Tidak mudah meyakinkan media massa akan pentingnya
hubungan kemitraan antara pemerintah dan media massa bahwa keduanya
mengorientasikan seluruh aktifitasnya pada kepentingan publik, mengingat kesan
traumatik pada masa pemerintahan orde baru dimana dominasi dan hegemoni negara
begitu besar dalam mengatur urusan publik, termasuk mengatur kehidupan pers.
Pada masa itu media massa dipergunakan sebagai alat propaganda pemerintah dalam
rangka melindungi ideologi negara, bahkan secara prakmatis dipergunakan untuk
melindungi kepentingan penguasa. Namun demikian, perjalanan sejarah bangsa yang
ditandai dengan reformasi telah meruntuhkan semua itu.
Lahirnya UU No. 40 Tahun 1999 tentang Pers dan UU No. 32
tahun 2002 tentang Penyiaran sebagai
buah reformasi melegitimasi berakhirnya rezim negara terhadap kehidupan media
massa. Selanjutnya urusan pengaturan media diserahkan pada publik melalui Dewan
Pers dan Komisi Penyiaran Indonesia.
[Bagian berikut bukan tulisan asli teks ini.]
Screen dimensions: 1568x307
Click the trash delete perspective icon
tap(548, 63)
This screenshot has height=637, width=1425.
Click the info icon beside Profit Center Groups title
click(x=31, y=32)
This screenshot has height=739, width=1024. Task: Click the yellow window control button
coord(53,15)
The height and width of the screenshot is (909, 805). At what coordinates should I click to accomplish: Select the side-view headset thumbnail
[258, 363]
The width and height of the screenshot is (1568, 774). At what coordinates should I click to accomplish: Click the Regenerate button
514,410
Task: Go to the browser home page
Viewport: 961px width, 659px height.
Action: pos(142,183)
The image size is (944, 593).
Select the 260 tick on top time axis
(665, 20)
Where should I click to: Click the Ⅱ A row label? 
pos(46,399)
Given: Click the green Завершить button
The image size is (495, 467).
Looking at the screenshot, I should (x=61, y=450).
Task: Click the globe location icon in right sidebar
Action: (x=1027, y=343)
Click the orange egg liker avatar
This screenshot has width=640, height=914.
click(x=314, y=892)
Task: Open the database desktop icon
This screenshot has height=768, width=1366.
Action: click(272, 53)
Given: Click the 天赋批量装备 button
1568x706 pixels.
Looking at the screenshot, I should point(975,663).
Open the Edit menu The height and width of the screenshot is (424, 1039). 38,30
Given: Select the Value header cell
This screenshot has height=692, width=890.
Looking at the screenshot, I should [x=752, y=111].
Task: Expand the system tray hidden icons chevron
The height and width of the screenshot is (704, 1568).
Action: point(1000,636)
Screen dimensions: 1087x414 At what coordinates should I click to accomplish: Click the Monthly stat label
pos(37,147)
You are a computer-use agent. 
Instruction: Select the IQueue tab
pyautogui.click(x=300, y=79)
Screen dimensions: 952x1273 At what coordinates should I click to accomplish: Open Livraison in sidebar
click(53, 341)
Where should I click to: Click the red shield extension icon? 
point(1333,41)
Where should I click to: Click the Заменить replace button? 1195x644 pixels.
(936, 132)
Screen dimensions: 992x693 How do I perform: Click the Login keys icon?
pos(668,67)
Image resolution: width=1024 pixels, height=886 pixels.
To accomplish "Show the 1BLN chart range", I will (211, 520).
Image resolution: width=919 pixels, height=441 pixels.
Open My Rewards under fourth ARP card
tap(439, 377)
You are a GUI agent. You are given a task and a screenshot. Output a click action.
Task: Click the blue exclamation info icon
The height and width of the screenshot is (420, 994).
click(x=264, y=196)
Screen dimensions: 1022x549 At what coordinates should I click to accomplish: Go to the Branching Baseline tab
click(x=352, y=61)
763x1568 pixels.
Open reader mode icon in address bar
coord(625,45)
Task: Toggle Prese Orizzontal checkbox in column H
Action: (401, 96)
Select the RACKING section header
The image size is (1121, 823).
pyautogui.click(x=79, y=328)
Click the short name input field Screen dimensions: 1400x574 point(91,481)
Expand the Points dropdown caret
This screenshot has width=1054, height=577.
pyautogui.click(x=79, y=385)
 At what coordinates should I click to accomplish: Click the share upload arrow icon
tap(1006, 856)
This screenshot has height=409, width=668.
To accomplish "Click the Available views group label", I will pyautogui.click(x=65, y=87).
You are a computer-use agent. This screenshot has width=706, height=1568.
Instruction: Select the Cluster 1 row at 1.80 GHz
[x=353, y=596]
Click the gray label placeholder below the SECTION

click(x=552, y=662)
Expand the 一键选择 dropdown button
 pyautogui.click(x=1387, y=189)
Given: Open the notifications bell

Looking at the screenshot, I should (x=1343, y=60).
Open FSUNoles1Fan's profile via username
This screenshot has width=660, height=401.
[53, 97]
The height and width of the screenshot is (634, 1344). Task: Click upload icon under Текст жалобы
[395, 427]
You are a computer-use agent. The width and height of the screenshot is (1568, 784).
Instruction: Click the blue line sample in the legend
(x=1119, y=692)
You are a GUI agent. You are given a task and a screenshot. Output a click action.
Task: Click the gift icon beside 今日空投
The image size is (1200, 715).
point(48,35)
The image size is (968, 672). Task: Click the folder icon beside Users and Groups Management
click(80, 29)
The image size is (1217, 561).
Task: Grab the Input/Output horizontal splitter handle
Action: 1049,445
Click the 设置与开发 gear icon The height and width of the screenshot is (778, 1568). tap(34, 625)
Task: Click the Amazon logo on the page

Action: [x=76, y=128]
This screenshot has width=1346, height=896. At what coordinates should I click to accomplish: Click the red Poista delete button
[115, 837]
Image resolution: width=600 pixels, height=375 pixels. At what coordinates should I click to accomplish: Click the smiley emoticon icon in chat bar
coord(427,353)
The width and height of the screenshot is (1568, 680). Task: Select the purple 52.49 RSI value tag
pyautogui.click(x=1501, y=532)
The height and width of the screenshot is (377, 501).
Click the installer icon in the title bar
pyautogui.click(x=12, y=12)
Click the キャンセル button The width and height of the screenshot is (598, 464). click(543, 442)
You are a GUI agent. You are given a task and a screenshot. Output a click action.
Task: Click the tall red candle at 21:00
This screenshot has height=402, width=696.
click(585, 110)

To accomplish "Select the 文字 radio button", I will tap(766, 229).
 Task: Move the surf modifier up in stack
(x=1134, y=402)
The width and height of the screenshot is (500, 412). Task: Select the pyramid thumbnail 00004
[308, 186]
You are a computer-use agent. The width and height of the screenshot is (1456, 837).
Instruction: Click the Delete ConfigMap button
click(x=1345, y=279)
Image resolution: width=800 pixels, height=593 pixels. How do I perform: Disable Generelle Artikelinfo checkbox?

Ibarat sebuah perjuangan panjang, media
massa telah menemukan apa yang mereka perjuangkan, yaitu kemerdekaan dan
kebebasannya. Di masa-masa euphoria tersebut, media massa tumbuh bak jamur di
musin hujan tidak hanya di pusat pemerintahan tetapi juga menjamur hingga ke
berbagai daerah provinsi di Indonesia. Sehingga dengan demikian media dapat
berperan sebagai wadah pemikiran dan aspirasi bagi warga negara.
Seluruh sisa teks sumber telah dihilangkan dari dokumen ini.